━━ SUPPLIED DATA ━━

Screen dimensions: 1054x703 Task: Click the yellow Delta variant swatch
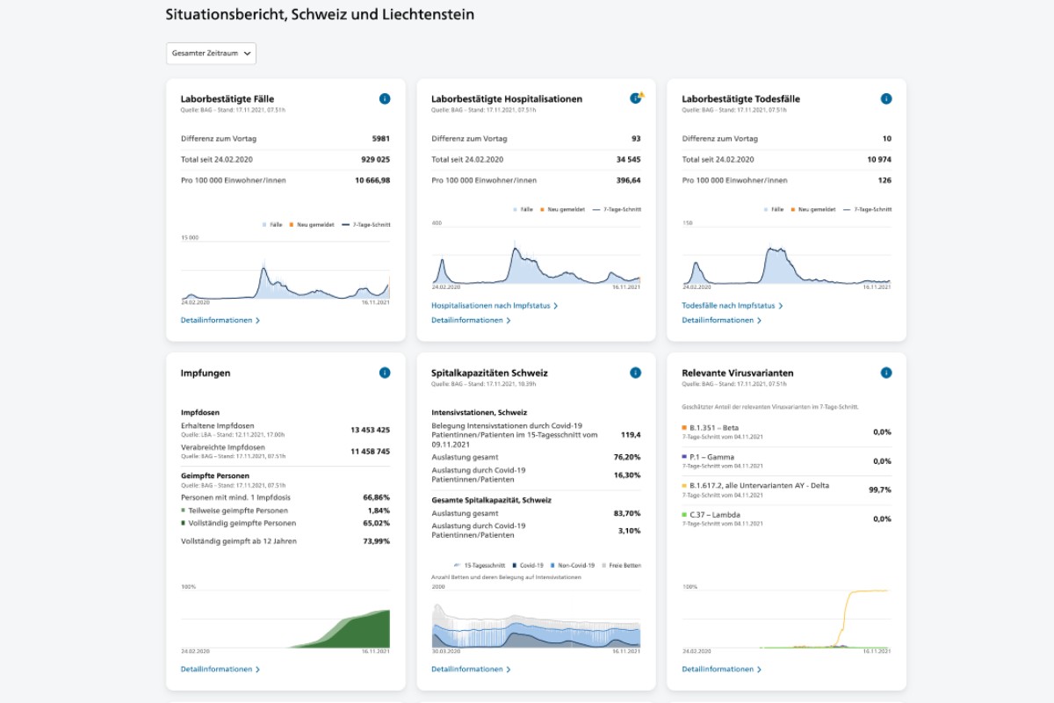click(x=684, y=485)
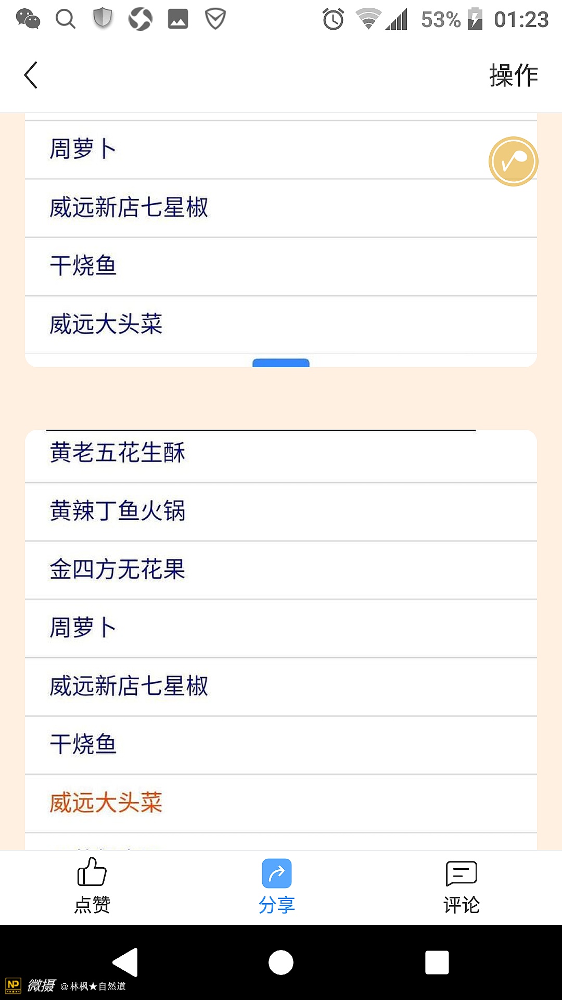
Task: Open the 操作 menu
Action: 513,76
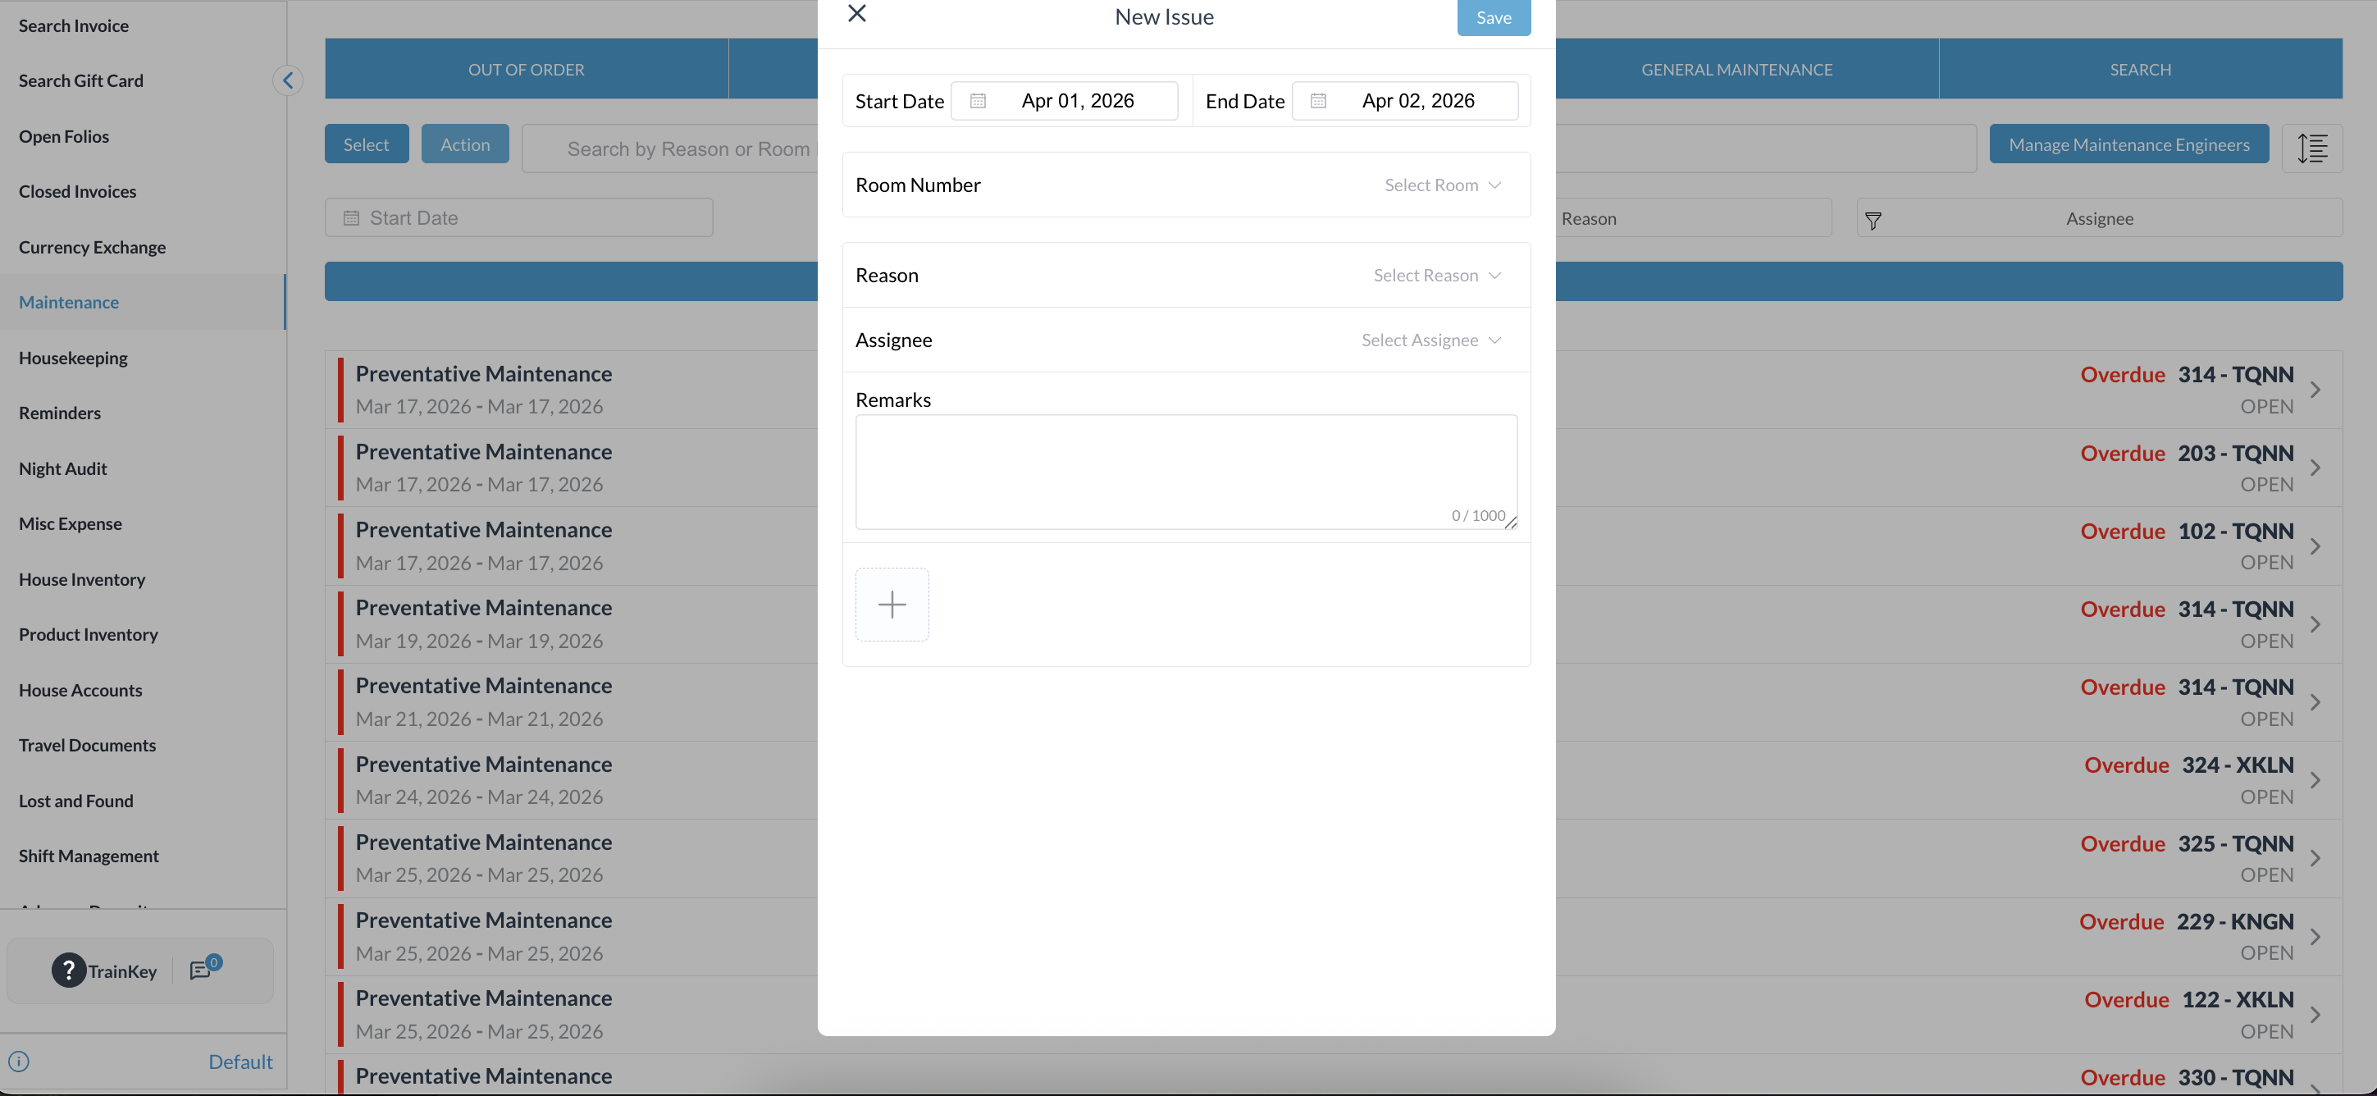This screenshot has height=1096, width=2377.
Task: Click the info icon near Default
Action: point(19,1061)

━━━

Update the listing above by changing "yellow" to "orange" and keeping everything else the same. Leave the pictures out of your answer.

RESPONSE TO THIS EXERCISE:
Screen dimensions: 1054x703 Task: Click the orange Delta variant swatch
click(x=684, y=485)
Task: Open the 操作 menu
Action: 513,76
This screenshot has height=1096, width=2377.
Task: Click the info icon near Default
Action: point(19,1061)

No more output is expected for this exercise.